The primary reason to use an accordion is to compress a large amount of options into a limited space. If a page has too many items to fit into a limited space or when the number of items, if displayed all at once, would overwhelm the user. The accordion gives the user access to all of the items in digestible chunks and without requiring scrolling, which can remove the user from the context or page position they may prefer.
While accordions sound as an ideal alternative for presenting complex content, they are not a one-size-fits-all solution. they can best be used the number of options is large, the space is constrained, and the list of items can be logically grouped into smaller, roughly equal sized chunks.
Here you can read about the requirements and usage of the accordion pattern
When to use an Accordion
Before you start using an accordion think about the advantages and disadvantages of this pattern. The best place to start when deciding to use an accordion is to evaluate common and critical use cases for your audience. Understanding people’s scenarios will help you determine whether or not accordions are appropriate. Some of the most important considerations are listed below:
Here's a short checklist for you to decide if the accordion is the pattern to use:
- The user only needs to view one panel at a time
The nature of an accordion pattern makes it difficult to compare content across the different panels (since most of the content is hidden)
- The user is not expected to read all the content on the page
If you need a user to read all of the content then don't use an accordion, just let them scroll past the text without having them to interact with panels. Useful for long pages with paragraphs and headers which might not be interesting for all users
- The content is closely related to one another
Do not group unrelated items in one accordion, they need to have a common theme / topic
Anatomy of an Accordion
We are using a font-size of 16px and a padding of 24px in the panel.
The following requirements are based on well established best practices that we found online and in addition to those best practices we added some requirements that we find important in terms of usability. These requirements are based on our own research and experience.
The accordion should work propely in screen readers.
While changing the state of an accordion are usually visually apparent to users who can see the page, they may not be obvious to users of assistive technologies.
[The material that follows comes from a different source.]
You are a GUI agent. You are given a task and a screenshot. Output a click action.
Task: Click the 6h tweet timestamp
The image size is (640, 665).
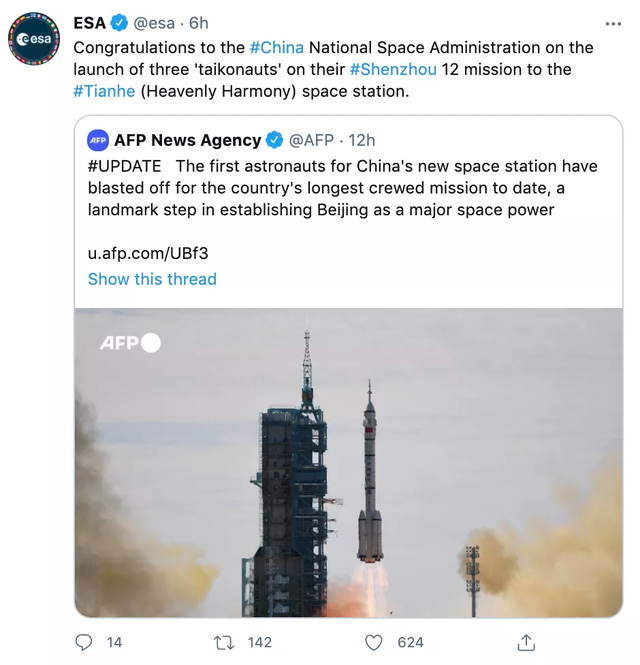point(198,24)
We need to provide a way to programmatically expose dynamic content changes in a way that can be announced by assistive technologies. Read more about this in the codex
The accordion should work by touch.
The accordion should be operated by touch – on smartphones, tablets or desktops/laptops with touch screens.
the panel should be large enough for using touch and users should be allowed to click anywhere in the header area to expand or collapse the panel.
The accordion should be accessible for people using a keyboard.
Keyboard accessibility is one of the most important aspects of web accessibility but is often neglected. Nowadays, Most web interfaces are designed with mouse cursors and touch interaction in mind but there are a lot of people depending on keyboard accessibility:
- Users with motor disabilities who have difficulty using a mouse, using a touch device, or clicking on small things.
- Blind or visually impaired users frequently prefer to navigate websites with specific Braille keyboards.
- Amputees or those with congenital amputation (birth without a limb or limbs, specifically hands in this case) often use special hardware mimicking keyboard functionality.
- Anyone who simply doesn’t have access to a functioning mouse or touchpad.
Expanding and Collapsing panels
By clicking a panel heading the panel opens. You should be able to open multiple panels at the time and we want the user to give full control of the interface that's why we our default option is that the expanding or collapsing should be handled manually. The animation for expanding/collapsing should be subtle and last no longer than 250ms.
We use plus/minus icons to communicate the state of the block. Expanded has a minus icon and the collapsed state has a + sign.
By default the first panel will be expanded to communicate the behaviour of this panel.
Adding long texts in a panel
You should always have an overview of the accordion panels even when one expanded panel has a lot of content. Therefor the best option is to make the user scroll long texts in the panel.
Making it work with Print screen commands
When the print command is given the collapsed panels should be opened so that the hidden text is also printed.
Toggle All buttons
For accordions with a lot of panels we created toggle buttons to expand / collapse all panels at the same time.
We think it is never a good idea to show / hide content without the user intentionally doing it. So from that perspective we decided to keep the interactions intentionally by letting the user always expand/collapse the panels manually.
If you do decide to expand/collapse them automatically then we advice to only use this when all panels are visible in the page, otherwise there is a chance that the closing of the panel will happen outside of the viewport that may create confusion. So be careful with this and also keep mobile in mind with the scarcity of viewing space.
An accordion can have two states
The collapsed panel shows the header that should have enough information for people to understand what content they will find when they click it. Next to this header we see a + icon to indicate that this panel can be opened.
The expanded panel shows the hidden content, the header will have an active state and the icon will be changed to a - to indicate the panel can be closed.